Truth be told, I have no prior knowledge of Colombian Cuisine, much more Colombian Pacific Cuisine. I thought it would be similar to that of Latin American or Peruvian flavors, but I was totally wrong. It was a classification on its own, especially Colombian Pacific Cuisine. One flavor similar, that ties the region together is that of Cilantro or Culantro.
The Peninsula Manila features Chef Rey Guerrero of Sabor Pacifico Restaurante in Spices Restaurant on October 4, and 5, 6pm. Like me, you can also have yourself a taste of true Colombian Pacific cooking, and appreciate what the cuisine has to offer.
On those two nights, you can either have the dishes as a 3-course meal, or as a la carte. Either way is good, but if you plan to go a la carte, here are my top choices:
Of the dishes we’ve tried, I would say this food, Cazuela de Mariscos, represents the region the most. Aside from using Cilantro Cimarron, or Culantro, the dish also used Pennyroyal to give that slight mint flavor to the dish.
Chef Guerrero explained that the Colombian Pacific cuisine is strongly flavored, and is highly influenced by the sea, and neighboring countries. Hence, this dish really shows off the strong rich flavor of seafood tasted in the broth, complimented with coconut, and made exciting with slight spice, and subtle herb flavors.
Deep-fried Coconut Plantain Croquette stuffed with Smoked Sea Bass, Cheese, and served with Sesame Sauce. I loved this dish because of the Sesame Sauce, which reminded me of the really good Thai Shrimp Cakes in Spices. Apparently, the use of sesame is an African influence to Colombia.
You can enjoy these dishes separately or together like how I enjoyed it. The rice, Arroz Putiao, was made even more decadent with the addition of smoked Colombian Longganisa, which has a 150 year old recipe. Longganisa, cooked with shrimps, bell pepper, and rice, all sauteed together. Familiar yet very distinct.
The Pandao de Pescado on the other hand, is Sea Bass fillet wrapped in banana leaves, cooked with Pennyroyal, and served with Coconut Sauce. These two dishes compliments and contrasts each others in terms of flavors, but the myriad of flavors and sensation I get from these two dishes eaten together is something I look forward to. Simple yet robust, refined yet feisty.
Seekers of authentic Colombian Pacific cuisine should not miss the opportunity of having a region’s specialty. Piangua, a nutrient rich mollusk gathered from the Mangrove forest of Colombia, and Piacuil, a type of snail that lives in the same environment.
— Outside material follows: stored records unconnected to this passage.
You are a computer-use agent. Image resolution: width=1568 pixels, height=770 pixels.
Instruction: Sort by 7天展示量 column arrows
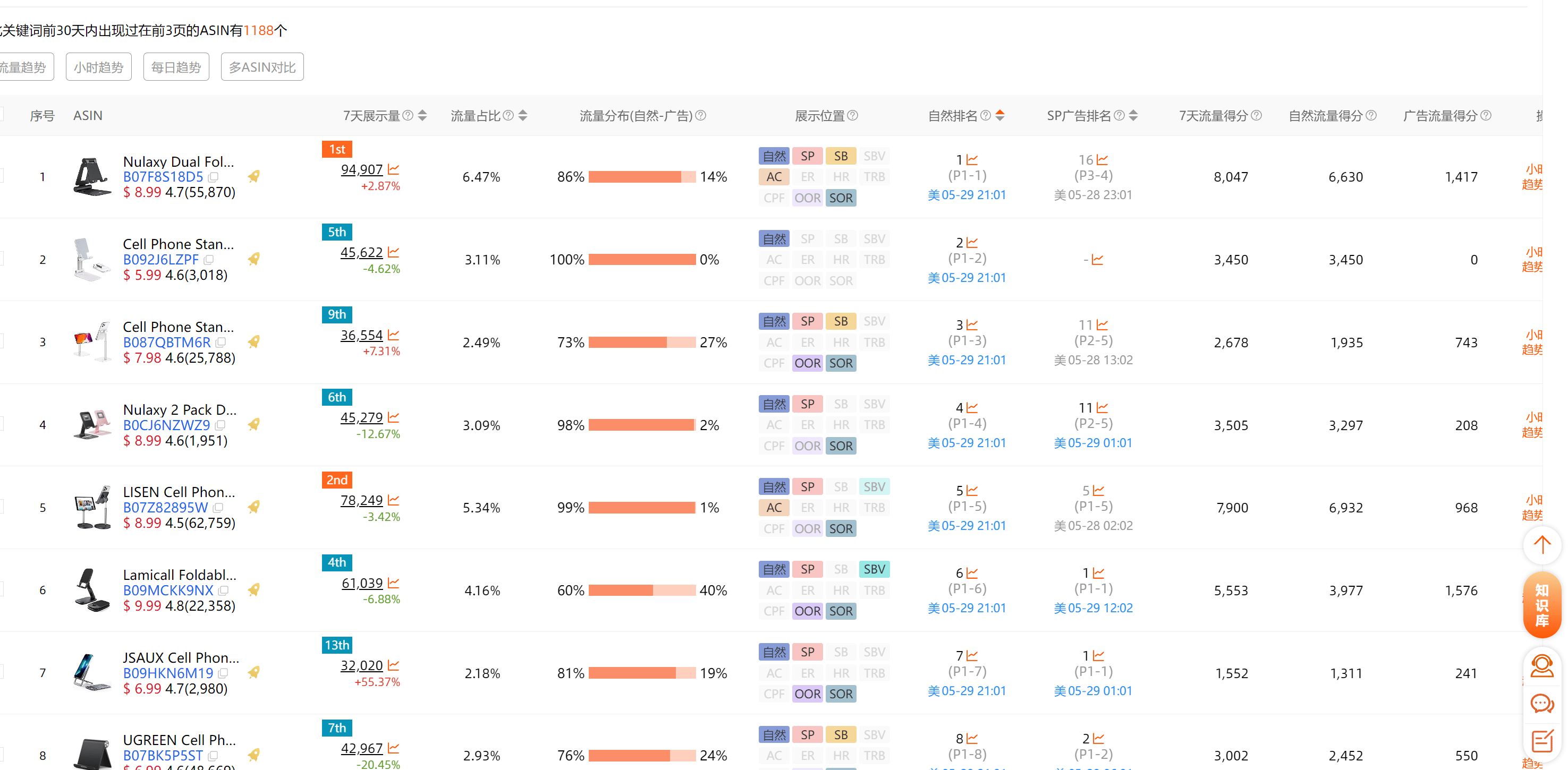422,115
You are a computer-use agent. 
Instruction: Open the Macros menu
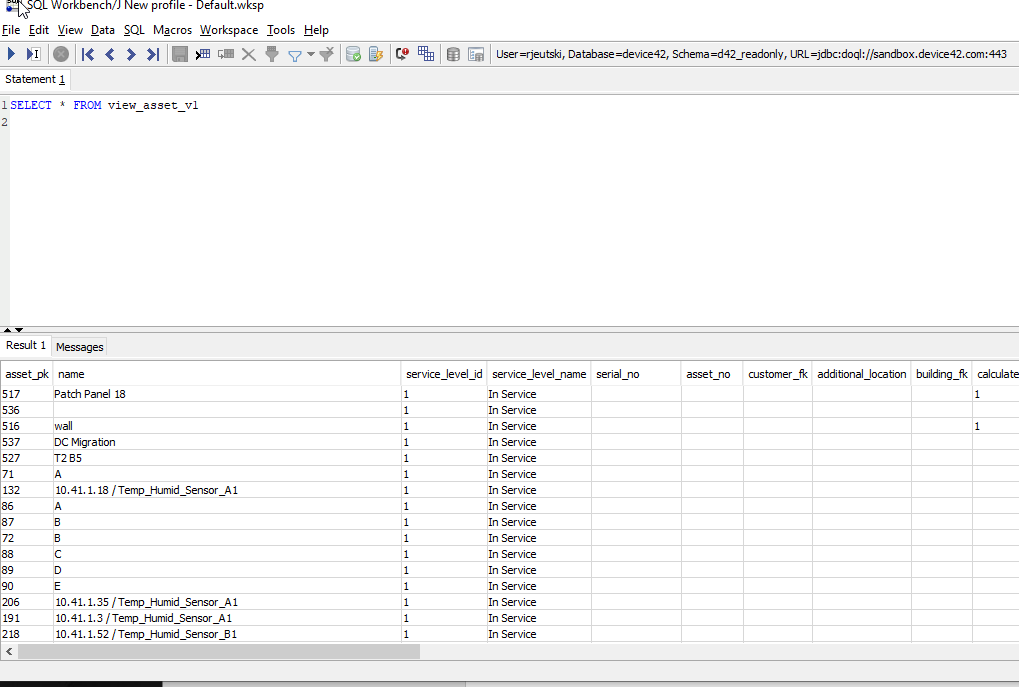[x=172, y=30]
Chef Guerrero brought these ingredients from Colombia dehydrated, and simply reconstituted to be made into ceviche. This dish is something that you can only enjoy in that certain region of Colombia, but through the two-day dinner, it can easily be accessed and tried in the country. I shamlessly had two servings of this Ceviche, which was cold smoked with dried Oregano.